How did the universe begin? Today, most scientists believe it was with the "Big Bang". Until the 1960s, however, another theory competed for prominence. "Steady state" theory posited that the universe had no beginning or end, and that matter was constantly being created. One of its originators was the British astrophysicist Fred Hoyle. It was Hoyle who coined the term Big Bang: intended as a sarcastic put-down, the name stuck and the theory gained credence over its rival.
In Ecologic, Brian Clegg contrasts Hoyle's treatment with that of another dissenting scientist, Dr David Bellamy, who does not believe that climate change is being caused by humans. Yet while Hoyle's views were criticised respectfully, Bellamy has been attacked as a "climate change denier", which seems to put him on a par in some minds with those who deny the Holocaust. Clegg's point is not whether Bellamy is right, but that his vicious treatment by environmentalists "is based on fear and publicity rather than on... scientific analysis".

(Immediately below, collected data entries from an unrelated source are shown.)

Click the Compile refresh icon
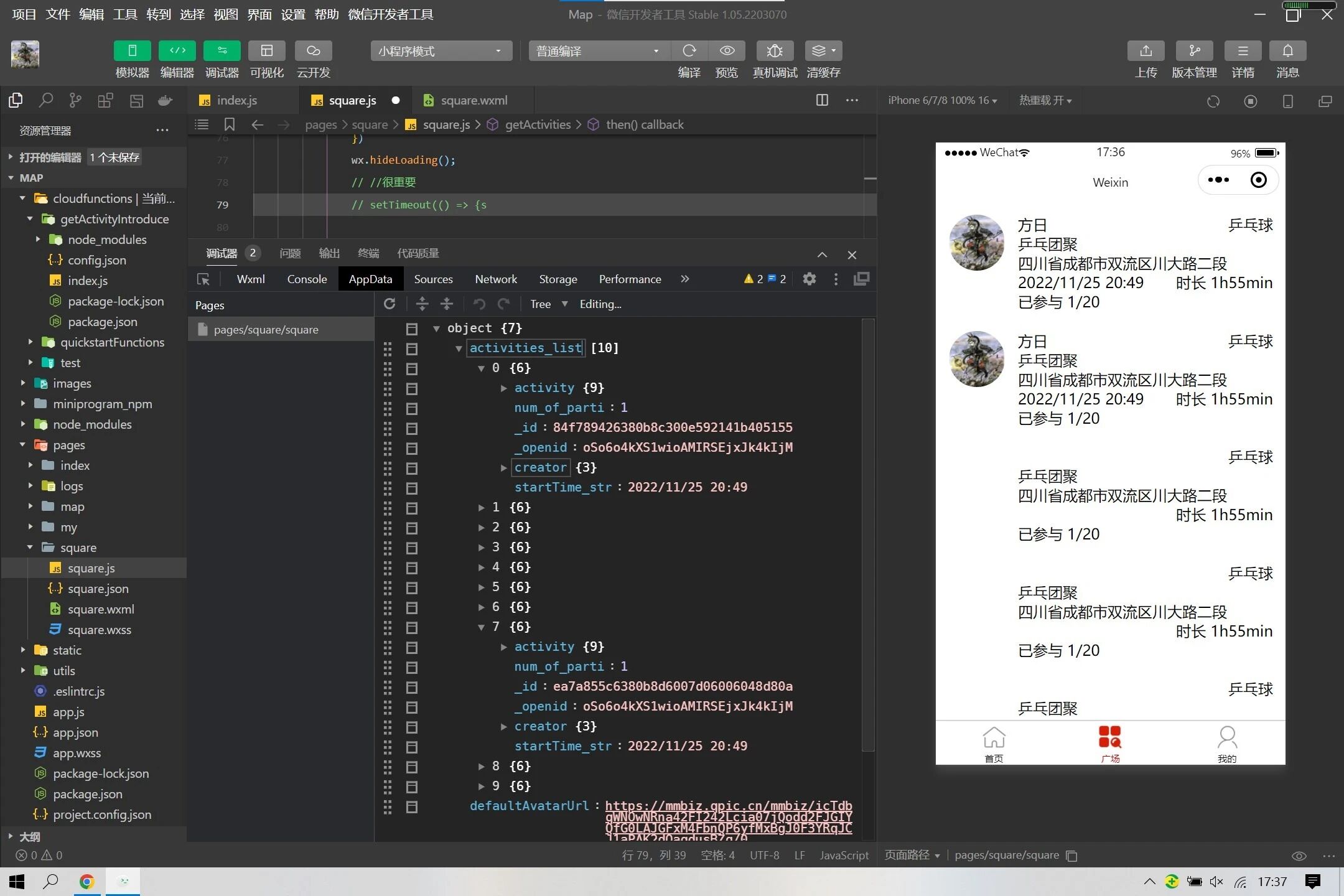Viewport: 1344px width, 896px height. [x=689, y=50]
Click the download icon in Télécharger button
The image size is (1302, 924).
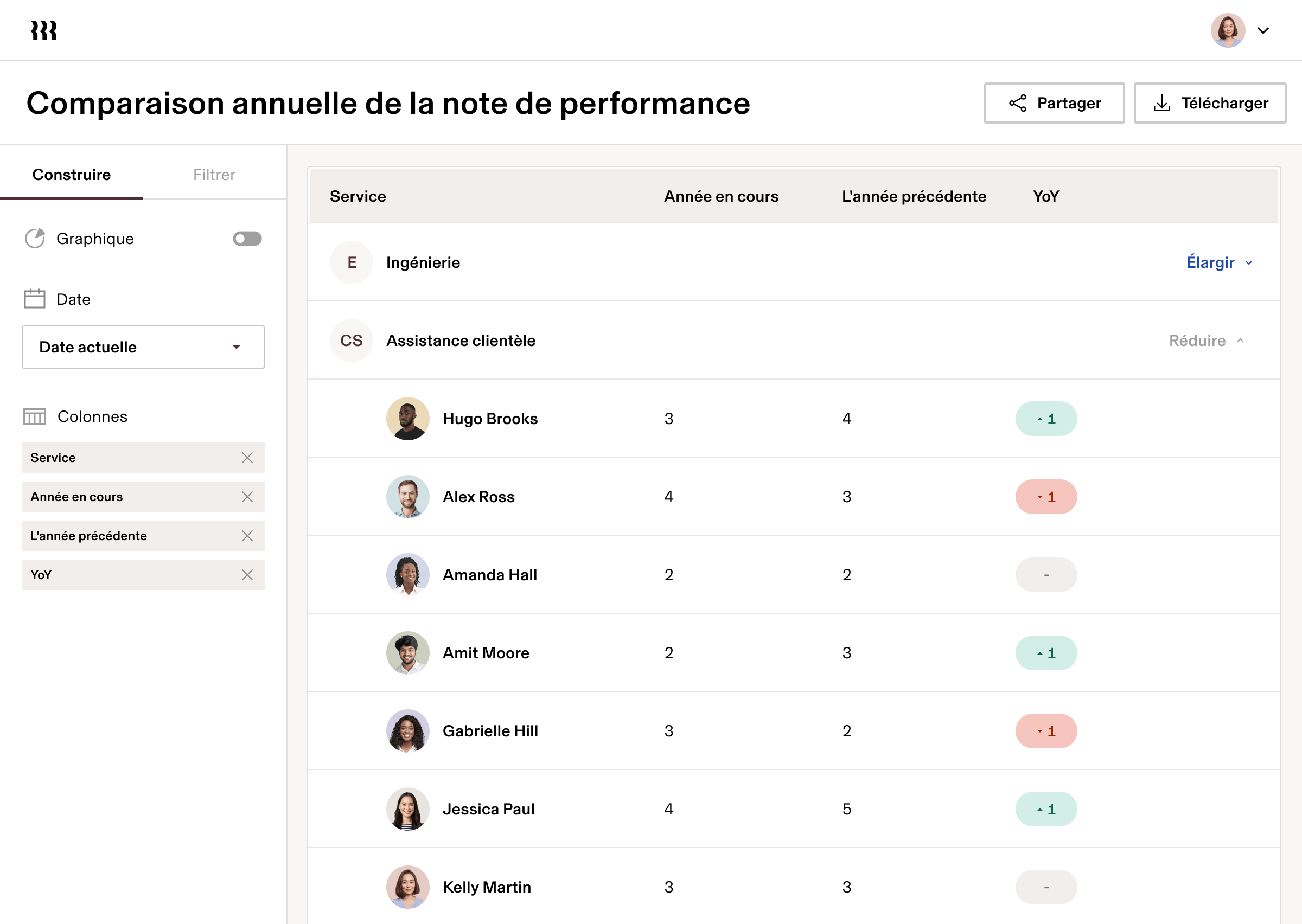click(x=1162, y=103)
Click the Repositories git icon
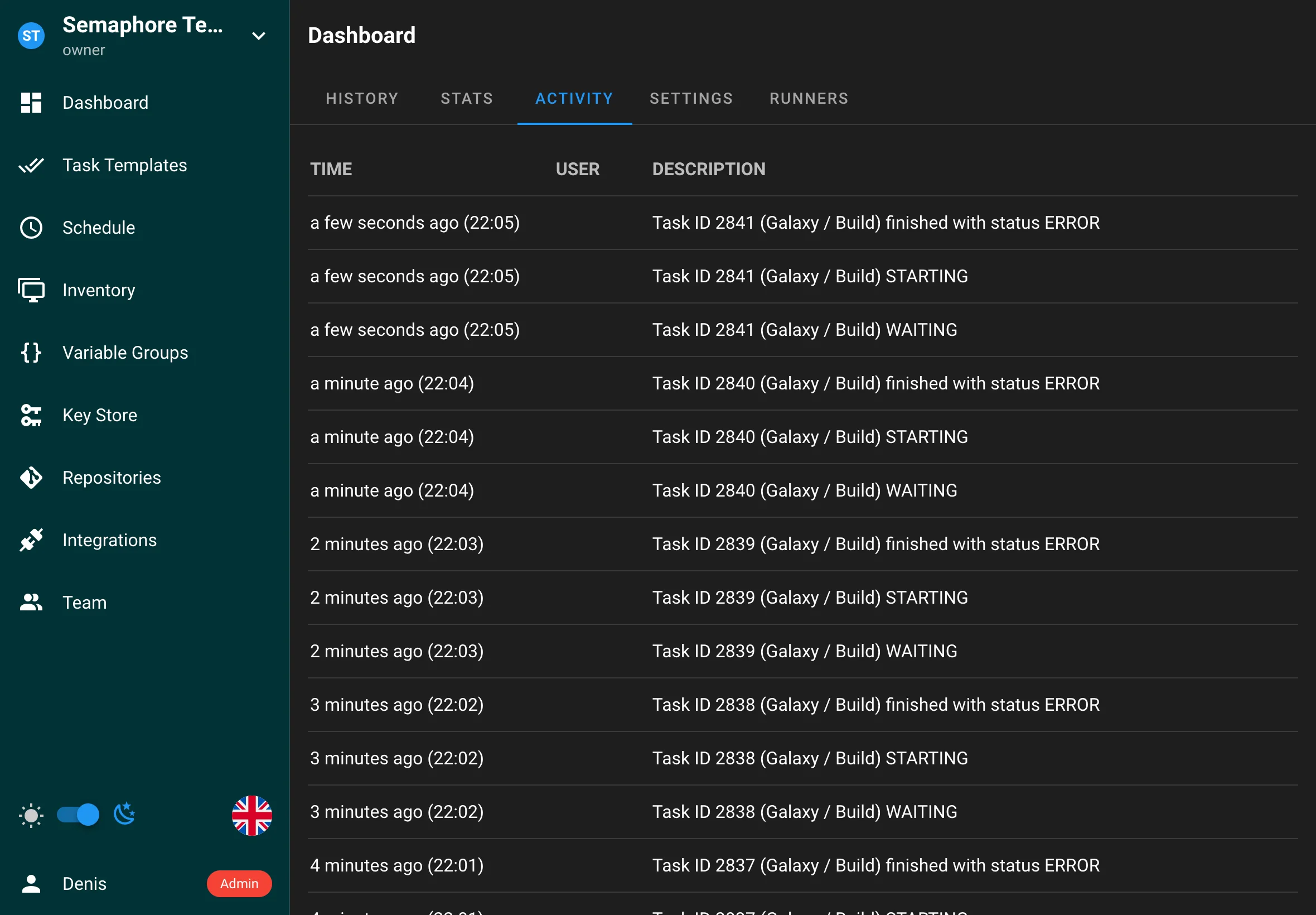This screenshot has width=1316, height=915. coord(31,478)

It's one of the more interesting points in a book which sets out to undermine green myths. Greens, claims Clegg, are too emotive, irrational and dreamy. What they need is "the dissecting scalpel of ecologic" – the application of science, economics and psychology to environmental problems. Clegg demonstrates cases in which sloppy thinking, a poor understanding of science or economics, or a desire for publicity have led to environmentalists making the wrong decisions.
These are arguments made with conviction, but they are not especially new, and Clegg is also prone to overegg things. His scientific bias against "basing our decisions on warm, rosy feelings" can seem at times as dangerous as a bias in the opposite direction: cold logic is only one basis for human decision-making, and rightly so. And Clegg is also not above a bit of emotive language himself. I lost count of the number of references to "hair shirts" he manages to crowbar into what remains, nevertheless, a sporadically challenging book.